Título: Um PIB para comemorar e também corrigir rumos
Autor:
Fonte: Valor Econômico, 10/06/2010, Opinião, p. A14
O festejado resultado do Produto Interno Bruto (PIB) do primeiro trimestre deste ano é realmente motivo de comemoração, mas também de alerta. Os números confirmam que o Brasil deixou para trás os problemas criados pela crise internacional e já pode voltar a enfrentar suas velhas mazelas, notadamente as limitações para o crescimento sustentável, que o levam a recorrer ao velho e bastante usado freio da elevação dos juros básicos, acionado novamente ontem na reunião do Comitê de Política Monetária (Copom).
Superar as barreiras para o crescimento econômico com aumento da renda é, na verdade, um bom problema em comparação com as dificuldades que assolam boa parte do resto do mundo, ainda às voltas com graves sequelas da crise financeira internacional.
Afinal, o Brasil exibiu no primeiro trimestre uma das maiores taxas de crescimento econômico do mundo, ficando atrás apenas de Tailândia, Filipinas e China. O PIB brasileiro cresceu 2,7% no primeiro trimestre sobre o último trimestre de 2009 e 9% sobre igual período do ano passado. Ficaram à frente a Tailândia, com 3,8%; as Filipinas com 3%; e a China com 2,85%.
Os países situados no epicentro da turbulência financeira tiveram comportamento muito ruim no primeiro trimestre. O PIB dos Estados Unidos cresceu 0,8%; o do Reino Unido, 0,3%; na zona do euro, o crescimento de 0,2% está mais próximo de uma estagnação.
O desempenho do PIB brasileiro no primeiro trimestre sinaliza um resultado anualizado de 11,24%. Mas esse padrão chinês não deve se manter no resto do ano porque já há sinais de que o ritmo de crescimento está diminuindo, entre outros motivos por causa da elevação dos juros. Depois dos resultados do primeiro trimestre, as consultorias refizeram as contas e passaram a estimar um crescimento que ainda pode ser considerado exuberante, qualquer que seja o ângulo examinado. As previsões, que estavam na casa dos 6%, subiram para além de 7% e chegaram até 7,8%.
Com números desse calibre, tornou-se inevitável a renovada preocupação com o aumento da inflação, que pode extrapolar o centro da meta fixada pelo Conselho Monetário Nacional (CMN) em 4,5%, dadas as limitações visualizadas nos números do PIB.
Estimulada pelos incentivos monetários e fiscais criados pelo governo durante a crise, a demanda doméstica, que compreende o consumo das famílias, gastos do governo e investimento, puxou a expansão da atividade econômica no primeiro trimestre e praticamente acabou com a capacidade ociosa da economia neste início de ano. Daí a preocupação de que mais crescimento causará pressão inflacionária.

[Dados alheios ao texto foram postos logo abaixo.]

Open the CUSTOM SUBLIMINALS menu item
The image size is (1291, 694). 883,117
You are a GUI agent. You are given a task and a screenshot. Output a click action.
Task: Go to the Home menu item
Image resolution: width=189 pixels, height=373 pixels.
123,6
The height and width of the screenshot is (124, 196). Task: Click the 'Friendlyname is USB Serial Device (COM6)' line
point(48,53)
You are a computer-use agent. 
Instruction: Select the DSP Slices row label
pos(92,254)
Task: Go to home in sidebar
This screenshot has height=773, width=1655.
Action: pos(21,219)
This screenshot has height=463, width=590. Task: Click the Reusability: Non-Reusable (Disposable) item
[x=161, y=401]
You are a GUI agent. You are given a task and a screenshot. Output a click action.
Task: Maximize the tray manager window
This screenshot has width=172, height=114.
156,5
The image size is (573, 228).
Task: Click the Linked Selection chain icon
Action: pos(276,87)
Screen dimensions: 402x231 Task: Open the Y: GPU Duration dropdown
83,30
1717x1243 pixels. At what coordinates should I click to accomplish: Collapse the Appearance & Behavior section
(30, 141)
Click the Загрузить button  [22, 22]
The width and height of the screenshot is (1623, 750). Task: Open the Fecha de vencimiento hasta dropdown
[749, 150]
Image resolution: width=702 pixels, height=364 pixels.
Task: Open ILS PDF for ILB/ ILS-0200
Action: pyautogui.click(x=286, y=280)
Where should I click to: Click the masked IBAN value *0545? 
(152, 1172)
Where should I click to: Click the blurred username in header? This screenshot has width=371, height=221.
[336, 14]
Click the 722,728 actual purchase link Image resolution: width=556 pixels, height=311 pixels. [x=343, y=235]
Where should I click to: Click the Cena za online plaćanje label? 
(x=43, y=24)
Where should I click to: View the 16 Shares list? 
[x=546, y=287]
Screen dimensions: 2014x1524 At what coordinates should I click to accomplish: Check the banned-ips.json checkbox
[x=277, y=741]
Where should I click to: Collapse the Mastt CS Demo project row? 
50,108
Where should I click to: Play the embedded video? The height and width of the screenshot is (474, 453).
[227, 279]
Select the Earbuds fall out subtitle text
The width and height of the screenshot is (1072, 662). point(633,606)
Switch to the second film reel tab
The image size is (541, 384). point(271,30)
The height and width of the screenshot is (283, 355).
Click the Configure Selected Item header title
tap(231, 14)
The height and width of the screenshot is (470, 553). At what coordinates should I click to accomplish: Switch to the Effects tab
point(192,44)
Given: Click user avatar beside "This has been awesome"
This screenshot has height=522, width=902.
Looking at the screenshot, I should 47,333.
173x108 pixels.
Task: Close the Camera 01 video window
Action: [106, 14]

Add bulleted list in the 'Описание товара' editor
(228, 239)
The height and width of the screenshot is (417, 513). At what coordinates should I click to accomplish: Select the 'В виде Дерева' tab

Alguns estímulos já foram parcialmente retirados e outros ainda estão em processo de retorno à normalidade. Por isso, já há sinais de desaceleração do crescimento no segundo trimestre, como a redução do licenciamento de veículos e da fabricação de papelão.
Mas a incógnita é o segundo semestre, normalmente mais aquecido por motivos sazonais como pagamento do 13º salário e as festas de fim de ano. Além disso, o mercado de trabalho continua forte e a confiança dos empresários e dos consumidores mantém-se em patamar elevado. Contrabalança esse sentimento a deterioração nas economias da região do euro que pode inibir o crescimento da economia mundial.
Um destaque dos números do primeiro trimestre, que alimenta a esperança de que a defasagem entre demanda e oferta pode diminuir, foi o aumento do investimento, que atingiu 18% do PIB. A taxa de investimento, que representa a relação entre a formação bruta do capital fixo (FBCF) e o PIB, apresentou um número bastante superior aos 17,1% do trimestre anterior e aos 16,1% do fundo do poço do primeiro trimestre de 2009. Mas ainda está abaixo do "pico" de 19,2% atingido no terceiro trimestre de 2008 e distante dos mais de 21% considerados necessários para que o Brasil sustente um crescimento superior a 5%.
A FBCF - que compreende o investimento em máquinas, equipamentos e bens imóveis - registrou uma expansão de 7,4% sobre o quarto trimestre, feito o ajuste sazonal, e de 26% sobre igual período de 2009. Foi o terceiro trimestre consecutivo em que o investimento cresceu bastante acima do PIB.
O aumento dos investimentos não foi suficiente para quebrar a limitação da capacidade instalada da indústria brasileira, que é uma das restrições para se crescer com a inflação sob controle.